### PROBLEM STATEMENT
Pictures stay out of the copy. Transcribe exactly the lines from the line with "Viewport: 952px width, 1232px" through the final line of the records.

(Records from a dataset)
[Start of section]

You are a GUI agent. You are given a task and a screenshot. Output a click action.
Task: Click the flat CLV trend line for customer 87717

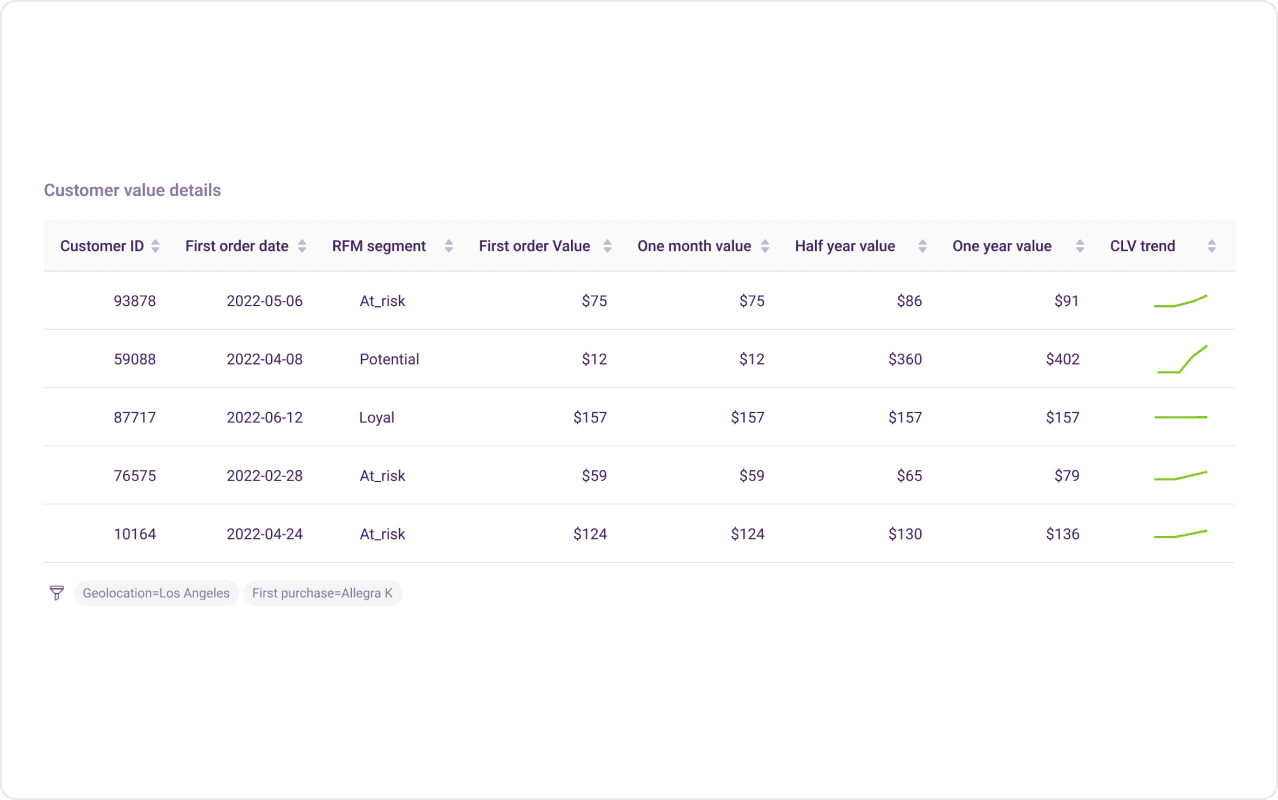[x=1181, y=417]
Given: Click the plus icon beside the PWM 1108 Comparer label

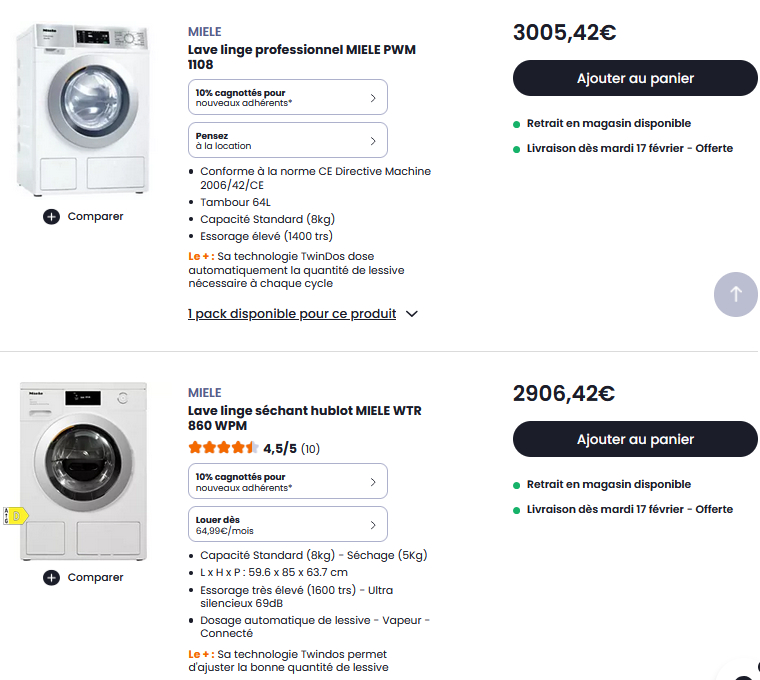Looking at the screenshot, I should (x=51, y=216).
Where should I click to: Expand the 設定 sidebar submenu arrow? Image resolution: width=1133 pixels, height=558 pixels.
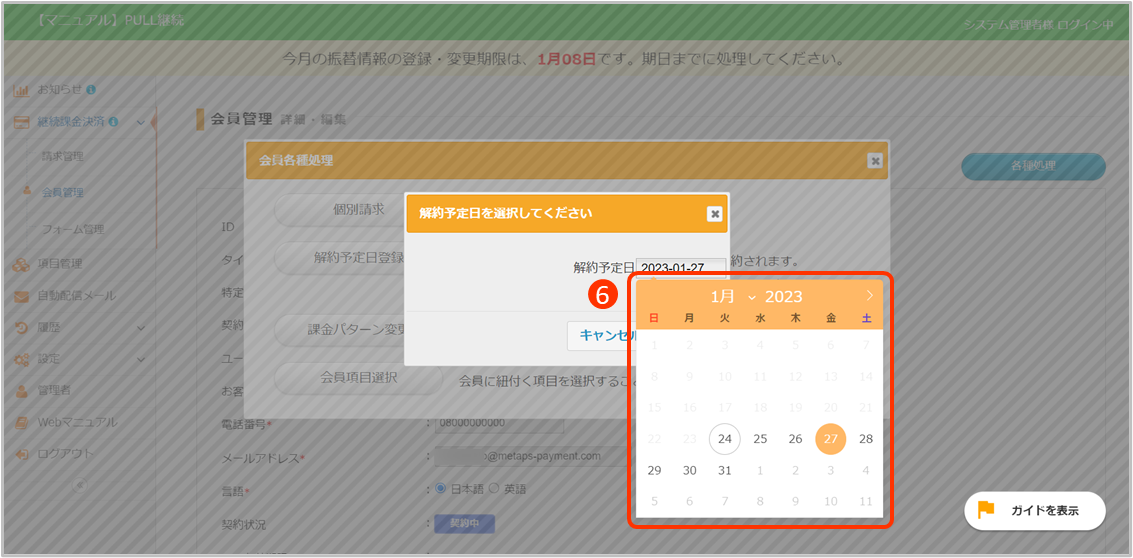tap(141, 359)
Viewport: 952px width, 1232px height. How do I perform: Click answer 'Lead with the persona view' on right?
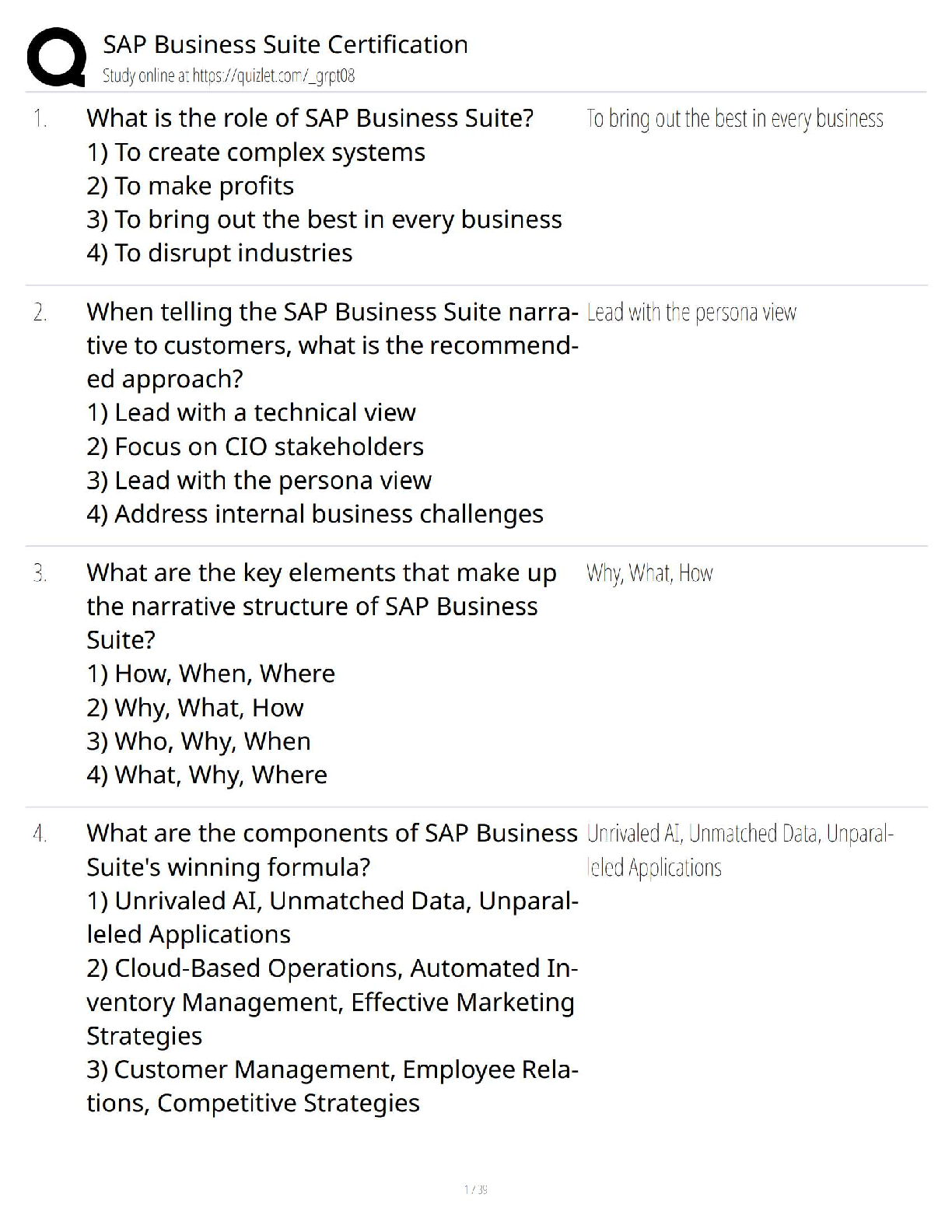[691, 313]
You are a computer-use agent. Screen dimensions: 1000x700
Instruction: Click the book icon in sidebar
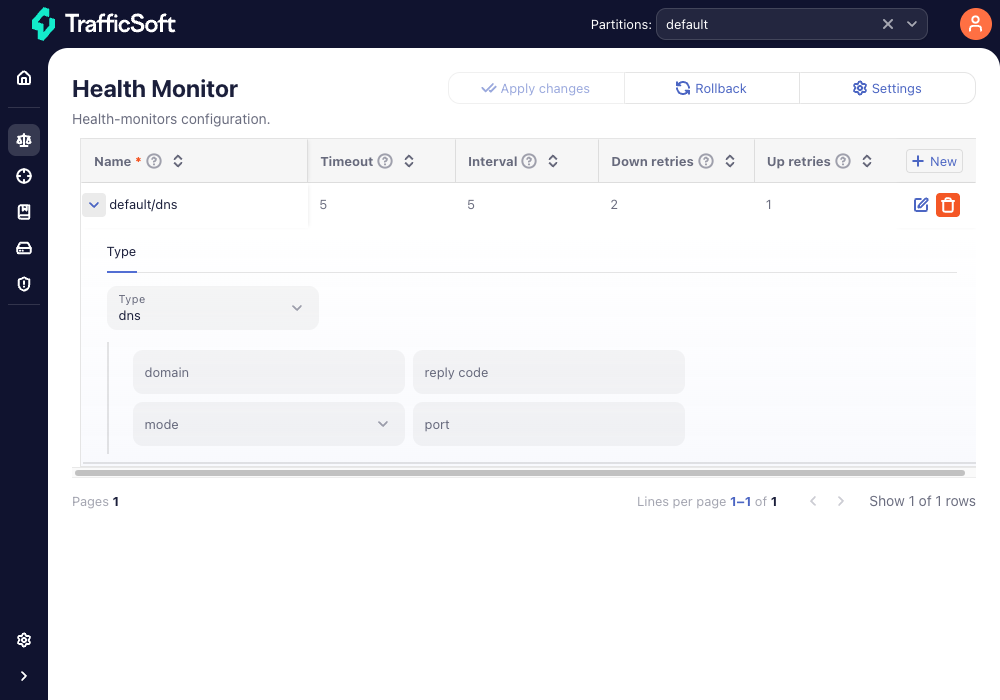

[End of section]

### RESPONSE
Viewport: 952px width, 1232px height. How do I perform: Click answer 'Lead with the persona view' on right?
[691, 313]
You are a computer-use agent. Screen dimensions: 1000x700
Instruction: Click the book icon in sidebar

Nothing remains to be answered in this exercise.